- 3 large egg whites
- 1/4 cup granulated sugar
- 1 teaspoon vanilla extract
- 1 cup heavy cream
- 1/2 cup semi-sweet chocolate chips or dark chocolate, melted
- A pinch of salt
- Fresh berries or grated chocolate for garnish (optional)
- Melt the Chocolate: In a microwave-safe bowl, melt the chocolate chips in 20-second intervals, stirring after each interval until smooth. Set aside to cool slightly.
- Whip the Cream: In a separate bowl, whip the heavy cream until soft peaks form. Set aside.

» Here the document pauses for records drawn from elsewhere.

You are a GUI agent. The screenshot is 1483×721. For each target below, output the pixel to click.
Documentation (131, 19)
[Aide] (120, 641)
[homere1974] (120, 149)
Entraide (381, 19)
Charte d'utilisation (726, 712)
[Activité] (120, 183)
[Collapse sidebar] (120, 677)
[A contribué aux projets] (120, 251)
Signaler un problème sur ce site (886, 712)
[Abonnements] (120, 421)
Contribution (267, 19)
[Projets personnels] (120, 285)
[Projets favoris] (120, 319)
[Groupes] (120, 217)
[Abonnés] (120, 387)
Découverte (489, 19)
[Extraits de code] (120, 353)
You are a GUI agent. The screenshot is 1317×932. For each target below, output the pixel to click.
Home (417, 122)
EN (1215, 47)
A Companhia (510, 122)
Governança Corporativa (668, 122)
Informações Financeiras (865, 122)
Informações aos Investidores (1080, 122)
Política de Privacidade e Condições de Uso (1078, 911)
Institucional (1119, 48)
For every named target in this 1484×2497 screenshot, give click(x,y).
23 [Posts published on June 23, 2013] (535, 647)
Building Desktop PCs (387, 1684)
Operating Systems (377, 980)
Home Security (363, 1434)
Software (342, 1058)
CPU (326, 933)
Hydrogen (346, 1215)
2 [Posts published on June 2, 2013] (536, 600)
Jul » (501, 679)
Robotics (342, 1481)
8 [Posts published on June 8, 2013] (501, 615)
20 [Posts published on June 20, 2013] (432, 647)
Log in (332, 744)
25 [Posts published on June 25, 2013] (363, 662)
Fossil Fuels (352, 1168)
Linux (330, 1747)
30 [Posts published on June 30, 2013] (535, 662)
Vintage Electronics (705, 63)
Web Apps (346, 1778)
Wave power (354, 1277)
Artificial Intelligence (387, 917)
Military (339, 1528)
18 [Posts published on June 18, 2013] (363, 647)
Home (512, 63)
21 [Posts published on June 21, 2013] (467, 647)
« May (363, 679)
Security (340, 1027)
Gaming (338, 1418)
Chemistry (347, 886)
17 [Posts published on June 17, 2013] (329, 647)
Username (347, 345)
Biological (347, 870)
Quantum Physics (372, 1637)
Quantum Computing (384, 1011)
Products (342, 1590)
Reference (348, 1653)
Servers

- Beat the Egg Whites: In a clean, dry bowl, beat the egg whites with a pinch of salt until foamy. Gradually add the sugar, continuing to beat until stiff peaks form.
- Combine: Gently fold the melted chocolate and vanilla extract into the whipped cream until well combined.
- Fold in Egg Whites: Carefully fold the beaten egg whites into the chocolate mixture in two additions, ensuring you maintain the airy texture.
- Chill: Pour the mousse into individual serving dishes and refrigerate for at least 2 hours or until set.
- Serve: Garnish with fresh berries or grated chocolate before serving.
- Ensure your bowl and beaters are completely clean and free of any grease when beating the egg whites. This will ensure they reach their full volume.
- For a richer flavor, you can use dark chocolate instead of semi-sweet chocolate.
- Always fold gently to maintain the airy texture of the mousse.